→ Aim of the exercise
Produce an exact transcription of every entry.

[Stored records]
○ ○ ○ ○ ○
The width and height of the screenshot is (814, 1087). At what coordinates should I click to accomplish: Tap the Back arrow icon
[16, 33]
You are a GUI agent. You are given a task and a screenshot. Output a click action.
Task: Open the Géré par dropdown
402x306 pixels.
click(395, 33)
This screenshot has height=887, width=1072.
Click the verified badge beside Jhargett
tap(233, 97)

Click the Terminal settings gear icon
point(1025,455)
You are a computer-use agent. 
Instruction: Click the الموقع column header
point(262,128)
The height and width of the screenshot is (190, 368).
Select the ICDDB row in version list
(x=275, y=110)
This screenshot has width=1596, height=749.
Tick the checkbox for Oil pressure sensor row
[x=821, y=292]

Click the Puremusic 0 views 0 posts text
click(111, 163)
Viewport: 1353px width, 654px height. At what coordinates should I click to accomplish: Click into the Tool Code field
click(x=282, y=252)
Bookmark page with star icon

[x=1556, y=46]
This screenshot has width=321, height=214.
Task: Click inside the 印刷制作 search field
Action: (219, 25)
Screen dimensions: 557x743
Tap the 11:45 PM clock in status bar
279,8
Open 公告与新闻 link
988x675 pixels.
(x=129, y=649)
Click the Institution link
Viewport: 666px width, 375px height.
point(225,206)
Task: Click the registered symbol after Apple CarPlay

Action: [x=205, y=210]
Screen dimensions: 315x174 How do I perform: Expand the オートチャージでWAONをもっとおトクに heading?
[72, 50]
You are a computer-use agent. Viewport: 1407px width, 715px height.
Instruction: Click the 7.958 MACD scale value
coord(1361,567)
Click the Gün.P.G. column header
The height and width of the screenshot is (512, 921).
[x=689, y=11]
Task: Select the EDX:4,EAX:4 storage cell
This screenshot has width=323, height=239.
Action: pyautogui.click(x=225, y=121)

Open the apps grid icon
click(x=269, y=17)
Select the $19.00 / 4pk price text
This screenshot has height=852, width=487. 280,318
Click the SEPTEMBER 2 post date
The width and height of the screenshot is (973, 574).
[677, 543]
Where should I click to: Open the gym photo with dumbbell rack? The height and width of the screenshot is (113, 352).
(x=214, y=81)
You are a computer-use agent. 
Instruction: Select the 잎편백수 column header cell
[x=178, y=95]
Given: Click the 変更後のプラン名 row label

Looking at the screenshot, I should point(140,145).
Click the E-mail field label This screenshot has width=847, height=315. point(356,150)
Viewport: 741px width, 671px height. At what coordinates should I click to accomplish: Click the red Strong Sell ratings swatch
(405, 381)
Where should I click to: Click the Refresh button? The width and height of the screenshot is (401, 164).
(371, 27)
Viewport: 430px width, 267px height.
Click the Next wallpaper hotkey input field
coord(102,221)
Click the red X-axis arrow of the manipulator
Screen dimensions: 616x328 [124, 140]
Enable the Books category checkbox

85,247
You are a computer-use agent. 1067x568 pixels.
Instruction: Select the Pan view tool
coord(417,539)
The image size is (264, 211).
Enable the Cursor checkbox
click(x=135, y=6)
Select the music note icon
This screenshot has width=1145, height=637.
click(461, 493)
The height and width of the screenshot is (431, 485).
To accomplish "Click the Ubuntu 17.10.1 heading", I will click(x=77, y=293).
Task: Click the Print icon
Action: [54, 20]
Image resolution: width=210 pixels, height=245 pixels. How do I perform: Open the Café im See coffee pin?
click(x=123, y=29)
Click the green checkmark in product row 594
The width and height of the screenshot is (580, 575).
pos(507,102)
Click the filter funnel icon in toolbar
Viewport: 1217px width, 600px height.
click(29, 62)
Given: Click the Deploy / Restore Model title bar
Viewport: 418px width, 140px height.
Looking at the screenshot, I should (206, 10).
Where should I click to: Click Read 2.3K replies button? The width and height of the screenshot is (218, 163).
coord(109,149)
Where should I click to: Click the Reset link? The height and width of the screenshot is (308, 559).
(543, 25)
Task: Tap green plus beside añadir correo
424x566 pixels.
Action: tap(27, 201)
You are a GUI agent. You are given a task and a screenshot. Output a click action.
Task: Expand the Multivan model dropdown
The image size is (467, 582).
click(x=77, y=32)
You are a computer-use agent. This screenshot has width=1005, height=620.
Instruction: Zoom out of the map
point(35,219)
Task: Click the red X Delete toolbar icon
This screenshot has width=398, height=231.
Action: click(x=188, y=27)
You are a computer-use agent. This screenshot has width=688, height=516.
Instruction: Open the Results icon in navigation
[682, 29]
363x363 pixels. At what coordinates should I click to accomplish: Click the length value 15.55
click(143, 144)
○ ○ ○ ○ ○
→ Task output
The width and height of the screenshot is (814, 1087). At what coordinates should I click to accomplish: Tap the Back arrow icon
[16, 33]
You are a GUI agent. You are given a task and a screenshot. Output a click action.
Task: Open the Géré par dropdown
402x306 pixels.
click(395, 33)
This screenshot has height=887, width=1072.
Click the verified badge beside Jhargett
tap(233, 97)

Click the Terminal settings gear icon
point(1025,455)
You are a computer-use agent. 
Instruction: Click the الموقع column header
point(262,128)
The height and width of the screenshot is (190, 368).
Select the ICDDB row in version list
(x=275, y=110)
This screenshot has width=1596, height=749.
Tick the checkbox for Oil pressure sensor row
[x=821, y=292]

Click the Puremusic 0 views 0 posts text
click(111, 163)
Viewport: 1353px width, 654px height. At what coordinates should I click to accomplish: Click into the Tool Code field
click(x=282, y=252)
Bookmark page with star icon

[x=1556, y=46]
This screenshot has width=321, height=214.
Task: Click inside the 印刷制作 search field
Action: (219, 25)
Screen dimensions: 557x743
Tap the 11:45 PM clock in status bar
279,8
Open 公告与新闻 link
988x675 pixels.
(x=129, y=649)
Click the Institution link
Viewport: 666px width, 375px height.
point(225,206)
Task: Click the registered symbol after Apple CarPlay

Action: [x=205, y=210]
Screen dimensions: 315x174 How do I perform: Expand the オートチャージでWAONをもっとおトクに heading?
[72, 50]
You are a computer-use agent. Viewport: 1407px width, 715px height.
Instruction: Click the 7.958 MACD scale value
coord(1361,567)
Click the Gün.P.G. column header
The height and width of the screenshot is (512, 921).
[x=689, y=11]
Task: Select the EDX:4,EAX:4 storage cell
This screenshot has width=323, height=239.
Action: pyautogui.click(x=225, y=121)

Open the apps grid icon
click(x=269, y=17)
Select the $19.00 / 4pk price text
This screenshot has height=852, width=487. 280,318
Click the SEPTEMBER 2 post date
The width and height of the screenshot is (973, 574).
[677, 543]
Where should I click to: Open the gym photo with dumbbell rack? The height and width of the screenshot is (113, 352).
(x=214, y=81)
You are a computer-use agent. 
Instruction: Select the 잎편백수 column header cell
[x=178, y=95]
Given: Click the 変更後のプラン名 row label

Looking at the screenshot, I should point(140,145).
Click the E-mail field label This screenshot has width=847, height=315. point(356,150)
Viewport: 741px width, 671px height. At what coordinates should I click to accomplish: Click the red Strong Sell ratings swatch
(405, 381)
Where should I click to: Click the Refresh button? The width and height of the screenshot is (401, 164).
(371, 27)
Viewport: 430px width, 267px height.
Click the Next wallpaper hotkey input field
coord(102,221)
Click the red X-axis arrow of the manipulator
Screen dimensions: 616x328 [124, 140]
Enable the Books category checkbox

85,247
You are a computer-use agent. 1067x568 pixels.
Instruction: Select the Pan view tool
coord(417,539)
The image size is (264, 211).
Enable the Cursor checkbox
click(x=135, y=6)
Select the music note icon
This screenshot has width=1145, height=637.
click(461, 493)
The height and width of the screenshot is (431, 485).
To accomplish "Click the Ubuntu 17.10.1 heading", I will click(x=77, y=293).
Task: Click the Print icon
Action: [54, 20]
Image resolution: width=210 pixels, height=245 pixels. How do I perform: Open the Café im See coffee pin?
click(x=123, y=29)
Click the green checkmark in product row 594
The width and height of the screenshot is (580, 575).
pos(507,102)
Click the filter funnel icon in toolbar
Viewport: 1217px width, 600px height.
click(29, 62)
Given: Click the Deploy / Restore Model title bar
Viewport: 418px width, 140px height.
Looking at the screenshot, I should (206, 10).
Where should I click to: Click Read 2.3K replies button? The width and height of the screenshot is (218, 163).
coord(109,149)
Where should I click to: Click the Reset link? The height and width of the screenshot is (308, 559).
(543, 25)
Task: Tap green plus beside añadir correo
424x566 pixels.
Action: tap(27, 201)
You are a GUI agent. You are given a task and a screenshot. Output a click action.
Task: Expand the Multivan model dropdown
The image size is (467, 582).
click(x=77, y=32)
You are a computer-use agent. This screenshot has width=1005, height=620.
Instruction: Zoom out of the map
point(35,219)
Task: Click the red X Delete toolbar icon
This screenshot has width=398, height=231.
Action: click(x=188, y=27)
You are a computer-use agent. This screenshot has width=688, height=516.
Instruction: Open the Results icon in navigation
[682, 29]
363x363 pixels. At what coordinates should I click to accomplish: Click the length value 15.55
click(143, 144)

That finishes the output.